> **How to complete this task**
Count the lines in the listing below that contain the string "located", treating uppercase and lowercase as distinct, and reply with the number alone.

> **Information shown**
= = = = =

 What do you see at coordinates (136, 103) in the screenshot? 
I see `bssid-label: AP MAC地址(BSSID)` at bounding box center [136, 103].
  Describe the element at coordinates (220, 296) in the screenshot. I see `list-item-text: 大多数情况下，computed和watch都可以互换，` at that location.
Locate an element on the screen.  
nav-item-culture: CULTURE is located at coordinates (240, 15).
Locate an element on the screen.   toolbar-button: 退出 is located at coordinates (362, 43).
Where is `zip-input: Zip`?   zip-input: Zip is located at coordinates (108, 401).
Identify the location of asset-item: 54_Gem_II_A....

= = = = =

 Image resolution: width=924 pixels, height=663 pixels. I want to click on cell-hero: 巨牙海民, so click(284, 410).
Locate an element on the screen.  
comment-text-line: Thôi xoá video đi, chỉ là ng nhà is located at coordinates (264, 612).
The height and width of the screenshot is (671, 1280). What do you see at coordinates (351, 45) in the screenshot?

= = = = =

> **Task output**
4